## [INPUT RECORDS]
◆ ◆ ◆ ◆ ◆ ◆ ◆

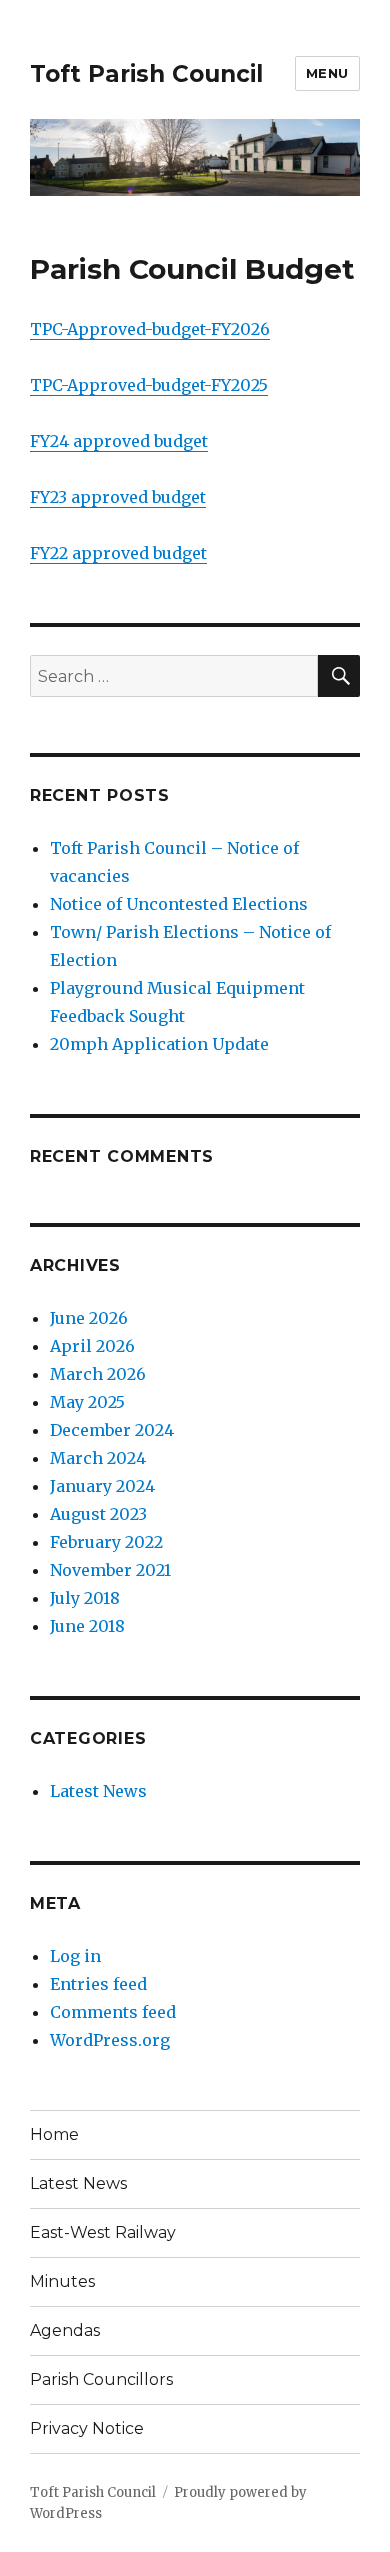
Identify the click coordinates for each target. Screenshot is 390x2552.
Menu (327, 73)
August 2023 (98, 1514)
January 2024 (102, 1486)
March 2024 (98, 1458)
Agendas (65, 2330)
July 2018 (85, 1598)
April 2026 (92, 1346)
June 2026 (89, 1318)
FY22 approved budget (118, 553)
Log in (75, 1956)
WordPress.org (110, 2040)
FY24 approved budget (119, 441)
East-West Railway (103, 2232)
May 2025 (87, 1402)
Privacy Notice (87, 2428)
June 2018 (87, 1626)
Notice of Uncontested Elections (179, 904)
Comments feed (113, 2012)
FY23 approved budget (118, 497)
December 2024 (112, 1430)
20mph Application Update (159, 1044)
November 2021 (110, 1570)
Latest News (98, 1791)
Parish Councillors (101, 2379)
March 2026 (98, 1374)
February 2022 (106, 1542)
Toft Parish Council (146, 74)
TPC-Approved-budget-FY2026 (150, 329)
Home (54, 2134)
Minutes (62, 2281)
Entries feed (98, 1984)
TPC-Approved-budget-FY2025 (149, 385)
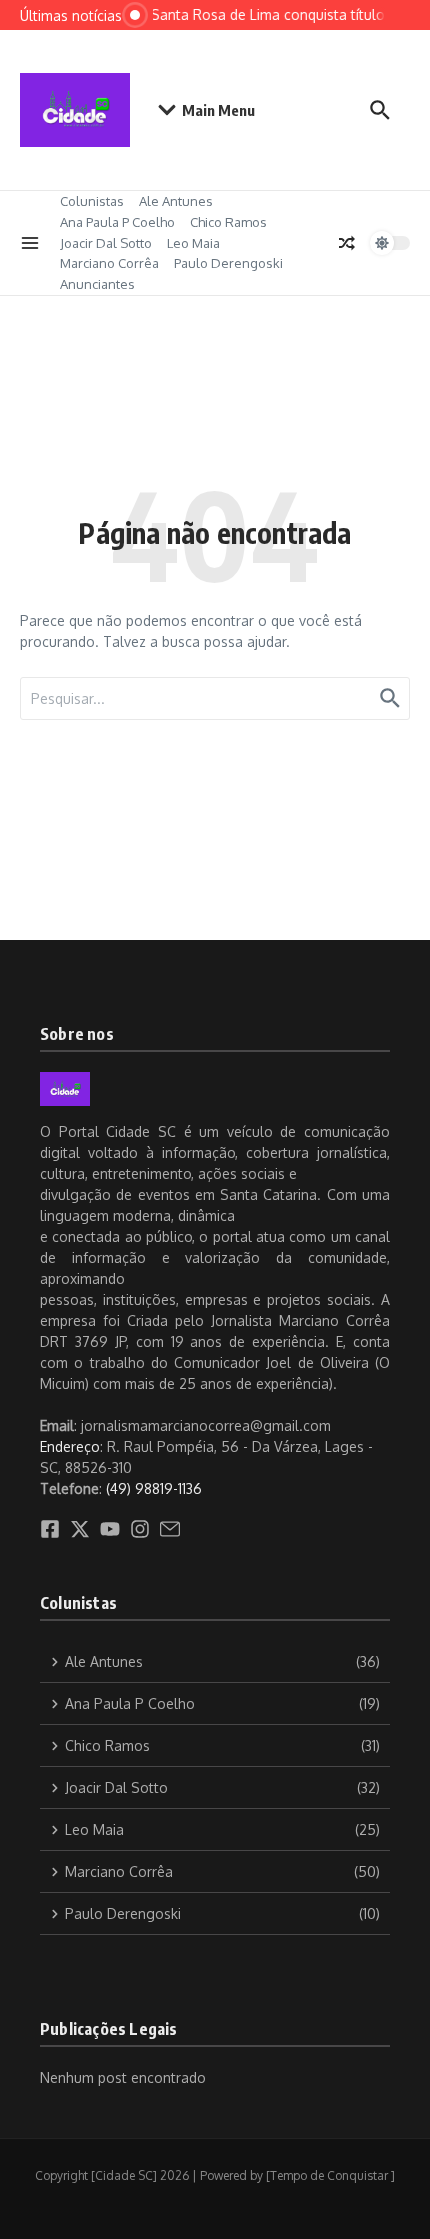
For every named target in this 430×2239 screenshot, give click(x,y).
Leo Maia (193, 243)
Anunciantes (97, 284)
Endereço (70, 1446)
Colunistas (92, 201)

◆ ◆ ◆ ◆ ◆ ◆ ◆

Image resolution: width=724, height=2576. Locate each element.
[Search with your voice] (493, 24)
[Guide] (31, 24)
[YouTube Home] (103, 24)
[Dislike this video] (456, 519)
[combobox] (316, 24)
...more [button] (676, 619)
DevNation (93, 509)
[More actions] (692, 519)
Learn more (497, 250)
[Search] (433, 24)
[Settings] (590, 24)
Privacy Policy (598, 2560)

◆ ◆ ◆ ◆ ◆ ◆ ◆

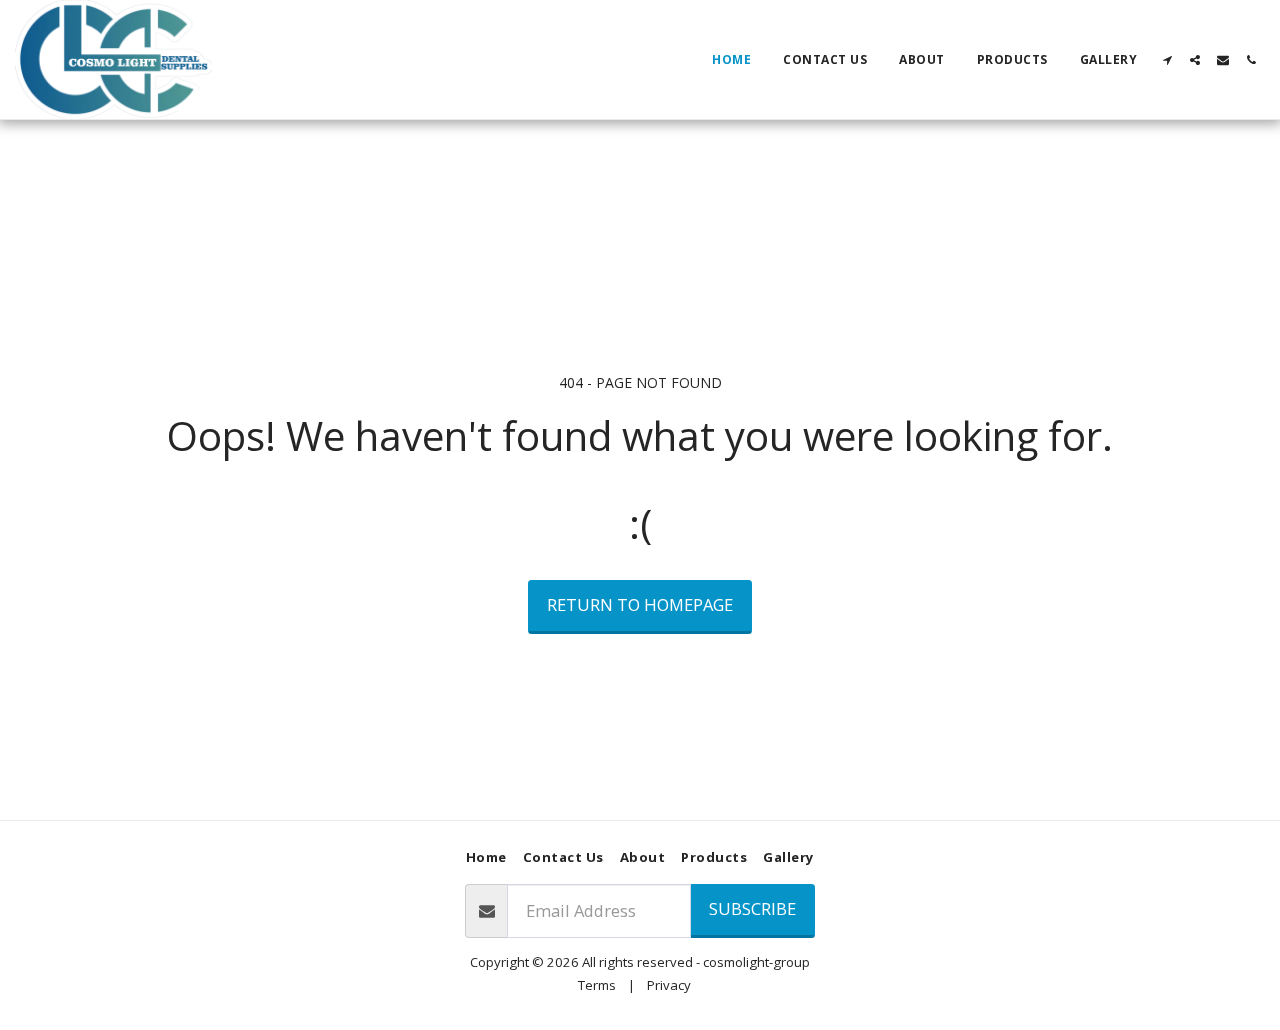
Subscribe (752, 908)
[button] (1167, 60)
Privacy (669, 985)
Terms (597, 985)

◆ ◆ ◆ ◆ ◆ ◆ ◆

## [INSTRUCTIONS FOR THE TASK]
Above are the records; copy from them only the lines starting at the one containing "Minutes (62, 2281)" and ending at the one containing "Colunistas (92, 201)", exactly and without pictures.

## [EXPECTED ANSWER]
Minutes (62, 2281)
Entries feed (98, 1984)
TPC-Approved-budget-FY2025 (149, 385)
For every named target in this 430×2239 screenshot, give click(x,y).
Leo Maia (193, 243)
Anunciantes (97, 284)
Endereço (70, 1446)
Colunistas (92, 201)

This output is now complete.